Terutama, daerah-daerah yang dilintasi jalan berbayar tersebut namun tidak memiliki akses pintu masuk dan keluar.
Menteri Pekerjaan Umum dan Perumahan Rakyat (PUPR) Basuki Hadimuljono mengungkapkan hal tersebut saat rapat koordinasi Asosiasi Jalan Tol Indonesia (ATI) di Jakarta, Senin (29/4/2019).
Menurut dia, usulan penambahan tersebut agar memudahkan akses jalan tol ke sejumlah kawasan industri yang ada di daerah tersebut.
"Seperti di Ngawi, di Ungaran, di Nganjuk, di Probolinggo, di Jember, bahkan Pekalongan. (Tapi) saya bilang, ini bukan desentralisasi. Jadi tiap kabupaten minta, saya bilang no," kata Basuki.

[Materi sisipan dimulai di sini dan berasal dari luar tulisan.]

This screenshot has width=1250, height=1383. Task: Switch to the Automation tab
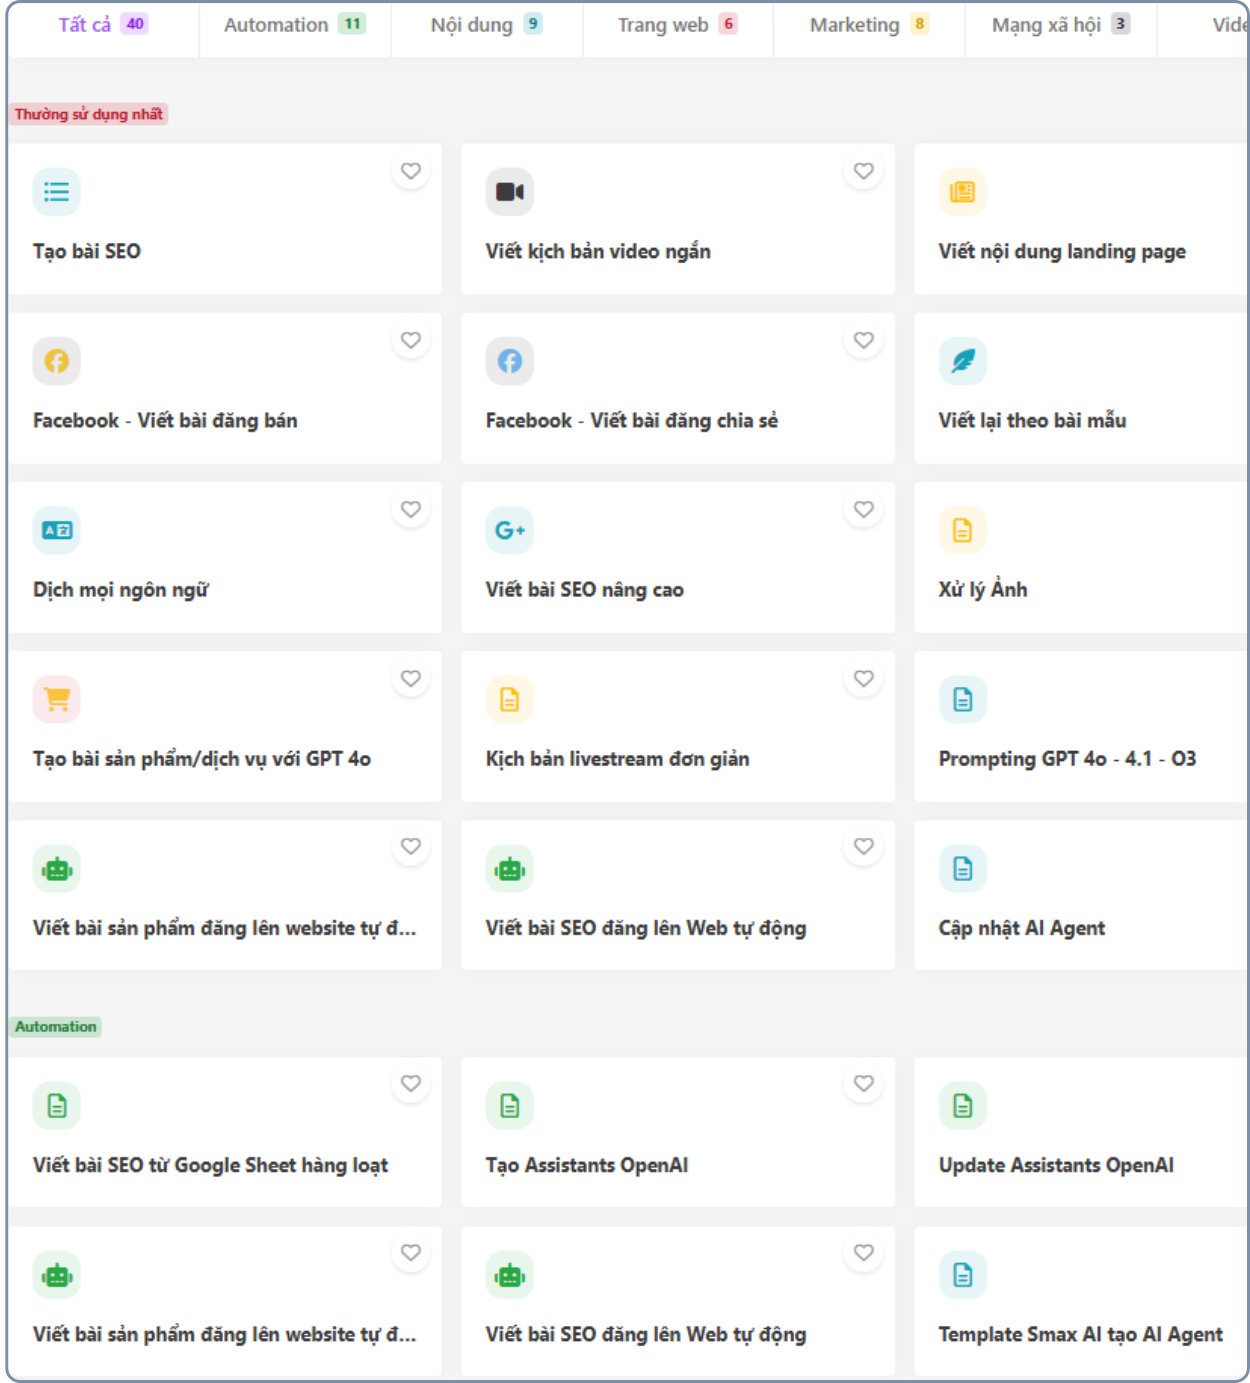pyautogui.click(x=294, y=25)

Ia menuturkan, setiap kali mendesain sebuah jalan tol baru, ada sejumlah hal yang diperhitungkan pemerintah, termasuk efisiensi biaya.

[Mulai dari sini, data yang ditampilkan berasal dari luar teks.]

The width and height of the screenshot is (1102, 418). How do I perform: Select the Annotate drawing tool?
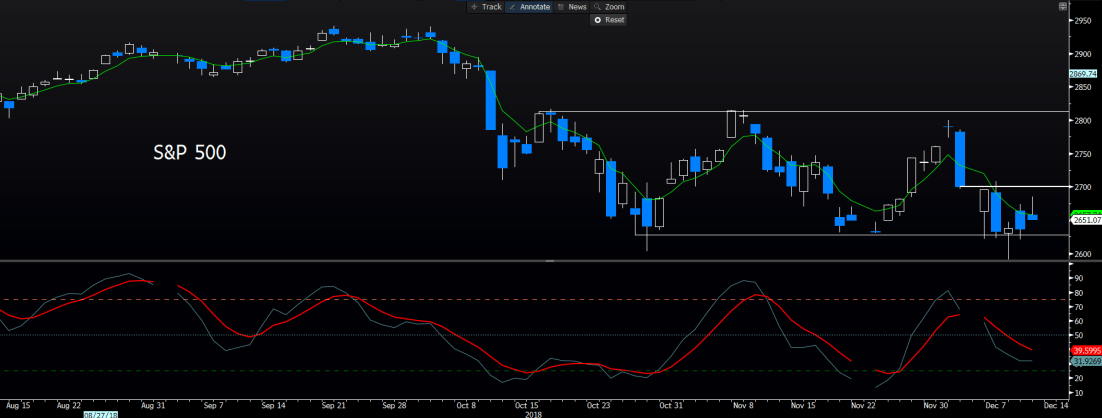[530, 6]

Dengan adanya penambahan gardu tol di setiap wilayah, tentu hal tersebut akan menambah biaya investasi lantaran harus membangun gardu-gardu baru.
"Kalau digambar, kan enak aja gambarnya. Tok, exit. Tapi di pelaksanaannya kan cost semua itu," kata dia.
Kendati demikian, Basuki memafhumi karena selama ini Presiden Joko Widodo terus mendorong agar pelaku usaha dapat memanfaatkan keberadaan Tol Trans Jawa.
Salah satu alasan pembangunan jalan tol ini juga untuk mempercepat arus kendaraan logistik, jasa, serta pergerakan masyarakat.
Dengan demikian, pertumbuhan ekonomi baru yang diharapkan di setiap kawasan yang dilalui, dapat terwujud. Di samping itu juga memudahkan akses menuju sejumlah kawasan wisata yang ada di setiap daerah.
"Jad saya kira ini suatu tantangan terbesar untuk memanfaatkan jalan tol ini," tutup Basuki.